(練習のねらい): 予防接種の文章から、「その種類には、生ワクチン、不」を含む言葉で始まり「ンザワクチンなどがあります。」で終わる部分を、「おたふくかぜ」を「流行性耳下腺炎」に入れ替えて書き直してください。

(文章の抜粋):
+ + + + +

奈良県医師会 中谷真士
予防接種とは、毒性を弱めた病原体(ウイルスや細菌)や毒素そのものを前もって投与しておくもので、その病気に罹(かか)ることを予防したり、人に感染させてしまうことで社会に病気が蔓(まん)延してしまうのを防ぐことを目的としています。また、病気に罹ったとしても重症化を防げる場合があります。
その種類には、生ワクチン、不活化ワクチン、トキソイド、遺伝子組み換え型ワクチンなどがあります。
生ワクチンは、生きた細菌やウイルスの病原性を弱くしたもので、はしか、風疹、水ぼうそう、帯状疱疹、おたふくかぜ、BCGなどのワクチンがあります。
不活化ワクチンは、ホルマリン処理などでその毒性をなくしたもので、インフルエンザ、日本脳炎、肺炎球菌ワクチンなどです。
そしてトキソイドは、細菌が作る毒素の毒性をなくしたもので、破傷風などがあります。
投与回数に関しては、生ワクチンは1回接種で有効とされておりましたが、現在は2回接種が勧奨されています。それに比べて不活化ワクチンやトキソイドは、抗体が出来にくく2~4回の接種に加えて追加接種が必要です。
接種間隔は、注射の生ワクチンを続けて接種する場合のみ27日以上あけますが、それ以外は制限なしということに最近改定されました。
また予防接種には、定期接種と任意接種というものがあります。
定期接種は公費で受けることができ、主に集団予防に重点が置かれているA類疾病(結核、はしか、風疹、日本脳炎、ポリオなど)と個人予防に重点が置かれているB類疾病(高齢者のインフルエンザや肺炎球菌など)に対するワクチンがあります。
任意接種は自己負担となるもので、おたふくかぜ、高齢者以外のインフルエンザワクチンなどがあります。
効果に関しては様々で、その持続期間にも個人差がみられます。また、まれに重大な副反応がみられることもあります。そのため義務ではありませんが、やはりメリットの方が多いと考えられるので、接種することが望ましいと思われます。

+ + + + +

(提供データ):

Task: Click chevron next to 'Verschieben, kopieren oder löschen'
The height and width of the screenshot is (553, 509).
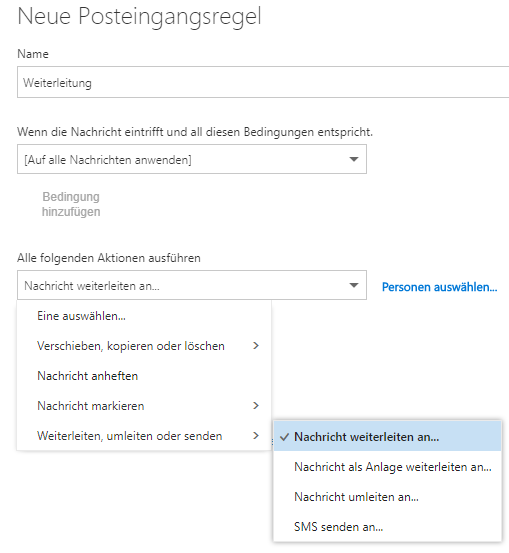Action: click(x=256, y=346)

+ + + + +

(できあがった答え):
その種類には、生ワクチン、不活化ワクチン、トキソイド、遺伝子組み換え型ワクチンなどがあります。
生ワクチンは、生きた細菌やウイルスの病原性を弱くしたもので、はしか、風疹、水ぼうそう、帯状疱疹、流行性耳下腺炎、BCGなどのワクチンがあります。
不活化ワクチンは、ホルマリン処理などでその毒性をなくしたもので、インフルエンザ、日本脳炎、肺炎球菌ワクチンなどです。
そしてトキソイドは、細菌が作る毒素の毒性をなくしたもので、破傷風などがあります。
投与回数に関しては、生ワクチンは1回接種で有効とされておりましたが、現在は2回接種が勧奨されています。それに比べて不活化ワクチンやトキソイドは、抗体が出来にくく2~4回の接種に加えて追加接種が必要です。
接種間隔は、注射の生ワクチンを続けて接種する場合のみ27日以上あけますが、それ以外は制限なしということに最近改定されました。
また予防接種には、定期接種と任意接種というものがあります。
定期接種は公費で受けることができ、主に集団予防に重点が置かれているA類疾病(結核、はしか、風疹、日本脳炎、ポリオなど)と個人予防に重点が置かれているB類疾病(高齢者のインフルエンザや肺炎球菌など)に対するワクチンがあります。
任意接種は自己負担となるもので、流行性耳下腺炎、高齢者以外のインフルエンザワクチンなどがあります。